3.8. AChE Inhibitory Activity Assay

All compounds were examined for inhibitory activity against AChE using an optimized colorimetric method described previously [36]. All tests were carried out in three replicates. Donepezil hydrochloride was taken as the positive control.

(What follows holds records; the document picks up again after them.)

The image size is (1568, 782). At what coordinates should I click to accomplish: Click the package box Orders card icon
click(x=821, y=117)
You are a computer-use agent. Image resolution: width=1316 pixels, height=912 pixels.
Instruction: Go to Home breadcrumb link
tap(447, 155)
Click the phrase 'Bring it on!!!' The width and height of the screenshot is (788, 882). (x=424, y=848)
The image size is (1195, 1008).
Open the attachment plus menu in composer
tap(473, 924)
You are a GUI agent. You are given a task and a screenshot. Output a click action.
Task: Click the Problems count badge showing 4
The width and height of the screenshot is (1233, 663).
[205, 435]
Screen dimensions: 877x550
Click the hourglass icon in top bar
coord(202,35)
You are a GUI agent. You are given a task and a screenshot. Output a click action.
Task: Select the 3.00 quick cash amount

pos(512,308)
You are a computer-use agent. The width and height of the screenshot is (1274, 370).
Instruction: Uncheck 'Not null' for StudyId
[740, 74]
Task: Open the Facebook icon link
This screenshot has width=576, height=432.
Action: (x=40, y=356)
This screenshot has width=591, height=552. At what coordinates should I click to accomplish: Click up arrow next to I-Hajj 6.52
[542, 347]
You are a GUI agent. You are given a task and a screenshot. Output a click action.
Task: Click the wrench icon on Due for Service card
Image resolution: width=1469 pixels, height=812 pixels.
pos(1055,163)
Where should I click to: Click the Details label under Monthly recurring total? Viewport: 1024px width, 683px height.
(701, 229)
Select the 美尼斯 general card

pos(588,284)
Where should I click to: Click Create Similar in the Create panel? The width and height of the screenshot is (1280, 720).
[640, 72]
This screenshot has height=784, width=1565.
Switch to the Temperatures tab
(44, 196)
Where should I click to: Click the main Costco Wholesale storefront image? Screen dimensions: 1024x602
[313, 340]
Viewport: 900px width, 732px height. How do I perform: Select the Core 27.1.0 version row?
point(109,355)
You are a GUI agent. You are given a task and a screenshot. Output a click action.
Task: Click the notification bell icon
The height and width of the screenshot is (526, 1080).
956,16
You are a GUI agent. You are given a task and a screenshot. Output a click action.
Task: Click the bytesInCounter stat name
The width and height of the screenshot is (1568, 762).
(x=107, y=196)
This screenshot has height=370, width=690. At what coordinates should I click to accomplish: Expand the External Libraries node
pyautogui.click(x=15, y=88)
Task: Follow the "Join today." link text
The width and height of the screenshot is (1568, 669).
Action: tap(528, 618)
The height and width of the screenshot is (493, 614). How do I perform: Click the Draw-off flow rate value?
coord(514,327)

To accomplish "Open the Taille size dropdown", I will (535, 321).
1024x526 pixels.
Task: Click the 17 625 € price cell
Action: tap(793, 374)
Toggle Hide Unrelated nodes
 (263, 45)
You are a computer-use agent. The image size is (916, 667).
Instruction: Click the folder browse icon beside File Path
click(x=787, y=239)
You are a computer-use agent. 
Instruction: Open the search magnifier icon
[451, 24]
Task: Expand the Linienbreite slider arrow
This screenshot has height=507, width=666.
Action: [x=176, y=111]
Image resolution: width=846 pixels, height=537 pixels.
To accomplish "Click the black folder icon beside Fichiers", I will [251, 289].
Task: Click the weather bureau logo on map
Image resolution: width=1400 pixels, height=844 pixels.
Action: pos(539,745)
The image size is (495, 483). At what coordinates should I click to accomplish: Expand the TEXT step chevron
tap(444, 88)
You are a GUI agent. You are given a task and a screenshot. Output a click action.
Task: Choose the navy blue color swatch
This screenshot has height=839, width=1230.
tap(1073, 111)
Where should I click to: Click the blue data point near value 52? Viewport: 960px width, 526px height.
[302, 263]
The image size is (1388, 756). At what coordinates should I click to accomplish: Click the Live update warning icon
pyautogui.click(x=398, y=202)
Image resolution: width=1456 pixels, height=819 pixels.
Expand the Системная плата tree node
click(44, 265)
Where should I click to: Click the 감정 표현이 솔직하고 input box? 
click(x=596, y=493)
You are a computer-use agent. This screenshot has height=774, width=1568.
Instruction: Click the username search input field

3.9. DPPH Free Radical Scavenging Assay

An optimized colorimetric method described previously was used to evaluate the DPPH free radical scavenging activities of compounds 1–11 [37]. All tests were measured in three replicates. Vitamin C was taken as a positive control.

4. Conclusions

In summary, three new alkaloids (1–3), together with eight known compounds (4–11), were separated from the mangrove fungus Nigrospora oryzae SYSU-MS0024. The stereo structures of compounds 1–3 were deduced by a combination of electronic circular dichroism (ECD) calculations, Mosher’s method, and X-ray single crystal diffraction technique using Cu Kα radiation. In bioassays, compound 2 showed moderate inhibition of LPS-induced NO production on BV-2 cells in a dose-dependent manner at 20, 50, and 100 μmol/L and without cytotoxicity in a concentration of 100 μmol/L. Simultaneously, compound 2 also showed moderate AChE inhibitory activities with IC₅₀ values of 103.7 μmol/L. Additionally, compound 5 displayed moderate antioxidant activity with EC₅₀ values of 167.0 μmol/L.